Oil and Natural Gas Reserve Estimates. Our estimates of proved reserves are based on quantities of oil and natural gas reserves which current engineering data indicates are recoverable from known reservoirs under existing economic and operating conditions. Estimates of proved reserves are critical estimates in determining our depreciation, depletion and amortization expense ("DD&A") and our full cost ceiling limitation ("Full Cost Ceiling"). Future cash inflows are determined by applying oil and natural gas prices, as adjusted for transportation, quality and basis differentials to the estimated quantities of proved reserves remaining to be produced as of the end of that period. Future production and development costs are based on costs existing at the effective date of the report. Expected cash flows are discounted to present value using a prescribed discount rate of 10% per annum.
Estimates of proved reserves are inherently imprecise because of uncertainties in projecting rates of production and timing of developmental expenditures, interpretations of geological, geophysical, engineering and production data and the quality and quantity of available data. Changing economic conditions also may affect our estimates of proved reserves due to changes in developmental costs and changes in commodity prices that may impact reservoir economics. We utilize independent reserve engineers to estimate our proved reserves at the end of each fiscal quarter during the year.
The sum of net capitalized costs and estimated future development and dismantlement costs for each cost center are amortized using the equivalent unit-of-production method, based on proved oil and natural gas reserves. The capitalized costs are amortized over the life of the reserves associated with the assets, with the DD&A recognized in the period that the reserves are produced. DD&A is calculated by dividing the period's production volumes by the estimated volume of reserves associated with the investment and multiplying the calculated percentage by the sum of the capitalized investment and estimated future development costs associated with the investment.

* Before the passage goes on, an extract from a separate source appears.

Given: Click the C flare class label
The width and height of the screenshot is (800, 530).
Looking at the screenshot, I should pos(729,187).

Changes in our reserve estimates will therefore result in changes in our DD&A per unit. Costs associated with production and general corporate activities are expensed in the period incurred.

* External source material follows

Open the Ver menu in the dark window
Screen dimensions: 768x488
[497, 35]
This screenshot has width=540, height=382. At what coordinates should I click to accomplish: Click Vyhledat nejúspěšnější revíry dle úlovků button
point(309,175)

Exploratory wells in progress are excluded from the DD&A calculation until the outcome of the well is determined. Similarly, unproved property costs are initially excluded from the DD&A calculation. Unproved property costs not subject to the DD&A calculation consist primarily of leasehold and seismic costs related to unproved areas. Unproved property costs are transferred into the amortization base on an ongoing basis as the properties are evaluated and proved reserves are established or impairment is determined. Unproved oil and natural gas properties are assessed quarterly for impairment to determine whether we are still actively pursuing the project and whether the project has been proven either to have economic quantities of reserves or that economic quantities of reserves do not exist.

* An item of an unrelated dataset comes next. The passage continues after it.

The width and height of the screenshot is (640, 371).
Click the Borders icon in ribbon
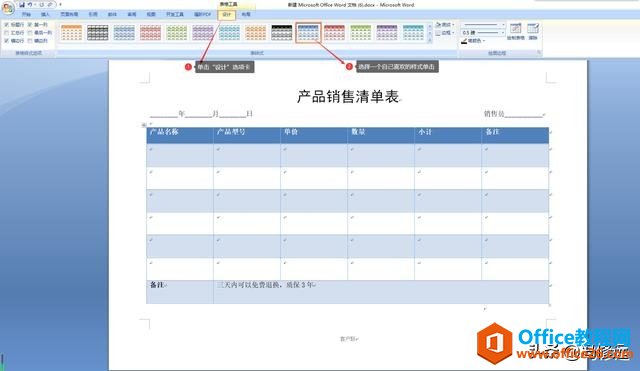pos(438,33)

Under the full cost method of accounting, capitalized oil and natural gas property costs less accumulated DD&A and net of deferred income taxes may not exceed the Full Cost Ceiling. The Full Cost Ceiling is equal to the present value, discounted at 10%, of estimated future net revenues from proved oil and natural gas reserves plus the unimpaired cost of unproved properties not subject to amortization, plus the lower of cost or fair value of unproved properties that are subject to amortization. When net capitalized costs exceed the Full Cost Ceiling, an impairment is recognized.
Derivative Instruments. We have used derivative instruments, typically costless collars and fixed-rate swaps, to manage price risk underlying our oil and natural gas production. We may also use puts, calls and basis swaps in the future. All derivative instruments are recorded in the consolidated balance sheets at fair value. We offset fair value amounts recognized for derivative instruments executed with the same counterparty. Although we do not designate any of our derivative instruments as cash flow hedges, such derivative instruments provide an economic hedge of our exposure to commodity price risk associated with forecasted future oil and natural gas production. These contracts are accounted for using the mark-to-market accounting method and accordingly, we recognize all unrealized and realized gains and losses related to these contracts currently in earnings and they are classified as gain (loss) on oil price risk derivatives in our consolidated statements of operations.
Our Board of Directors sets all risk management policies and reviews the status and results of derivative activities, including volumes, types of instruments and counterparties. The master contracts with approved counterparties identify our Chief Executive Officer and Chief Financial Officer as the representative who is authorized to execute trades.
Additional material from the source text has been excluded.